* Your objective
Please render the lines starting at the one containing "The width and" and ending at the one containing "will tap(750, 258)." as a Markdown table with the columns Row and Text, numbering each row and leaving out blank lines.

## begin Provided entries

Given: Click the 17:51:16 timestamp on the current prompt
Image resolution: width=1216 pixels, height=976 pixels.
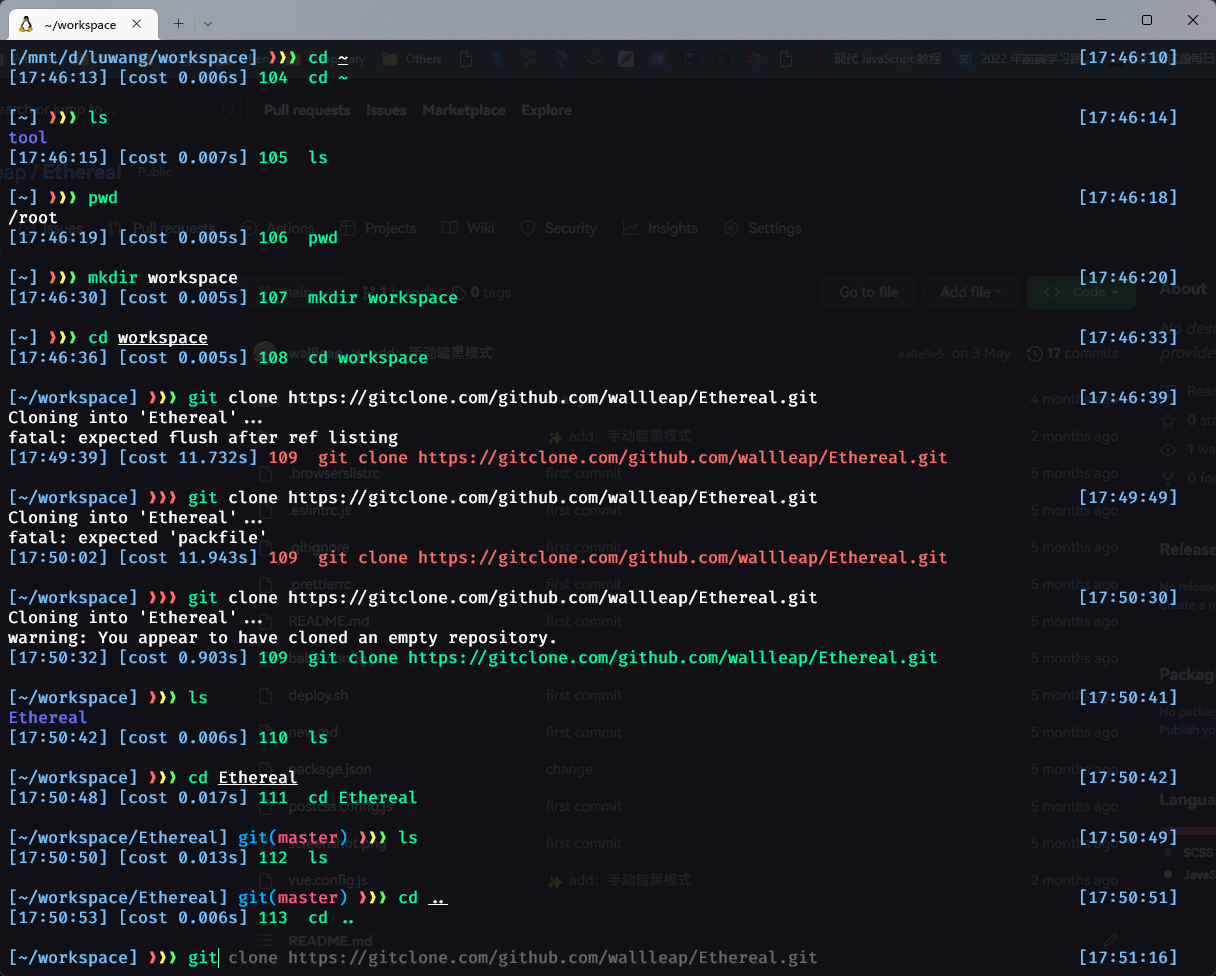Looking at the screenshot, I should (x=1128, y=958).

## end Provided entries
## begin Provided entries

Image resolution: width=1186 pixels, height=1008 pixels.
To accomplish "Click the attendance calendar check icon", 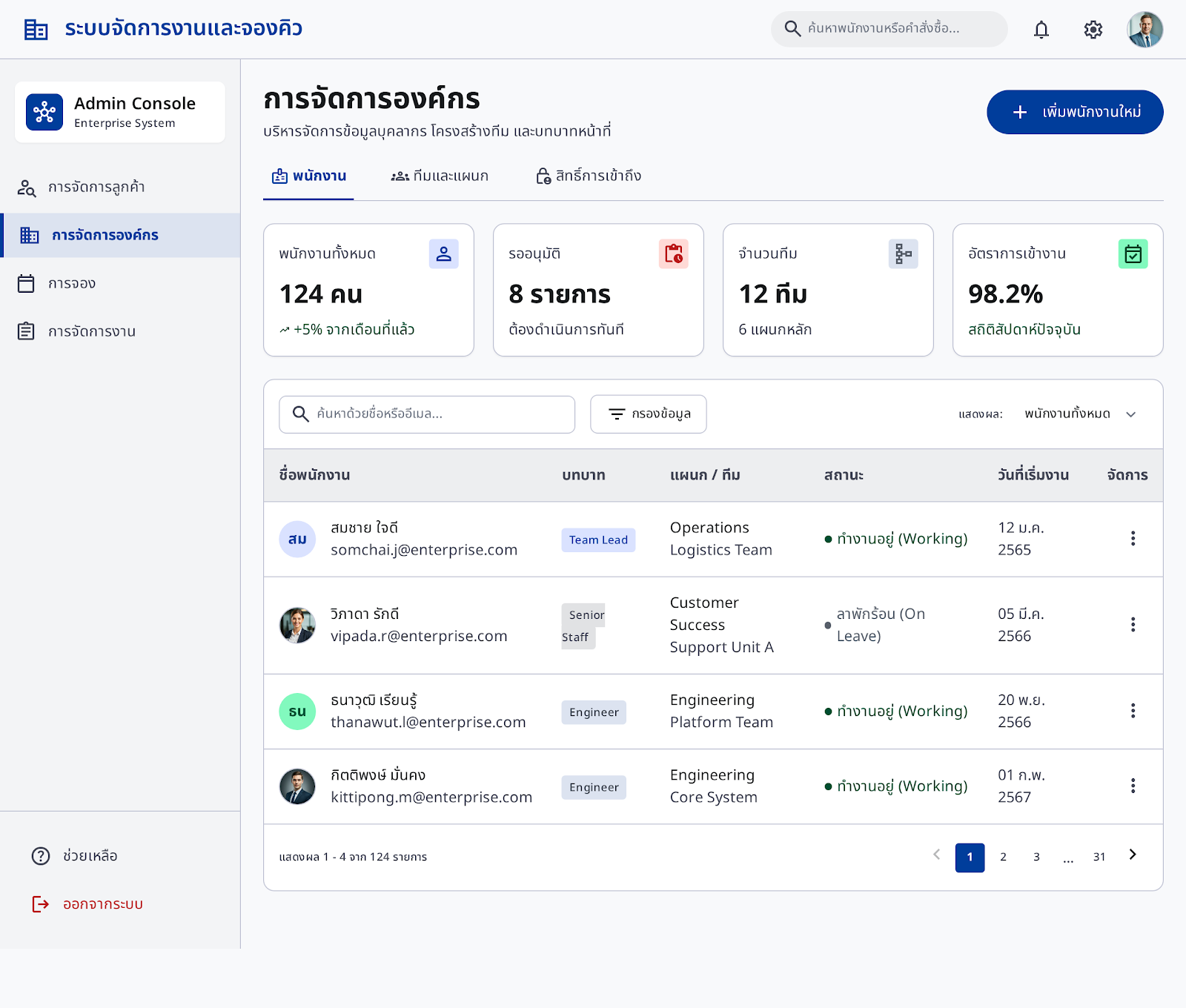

## end Provided entries
## begin Provided entries

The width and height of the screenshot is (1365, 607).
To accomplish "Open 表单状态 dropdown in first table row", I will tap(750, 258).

## end Provided entries

* Exercise response
| Row | Text |
|---|---|
| 1 | The width and height of the screenshot is (1365, 607). |
| 2 | To accomplish "Open 表单状态 dropdown in first table row", I will tap(750, 258). |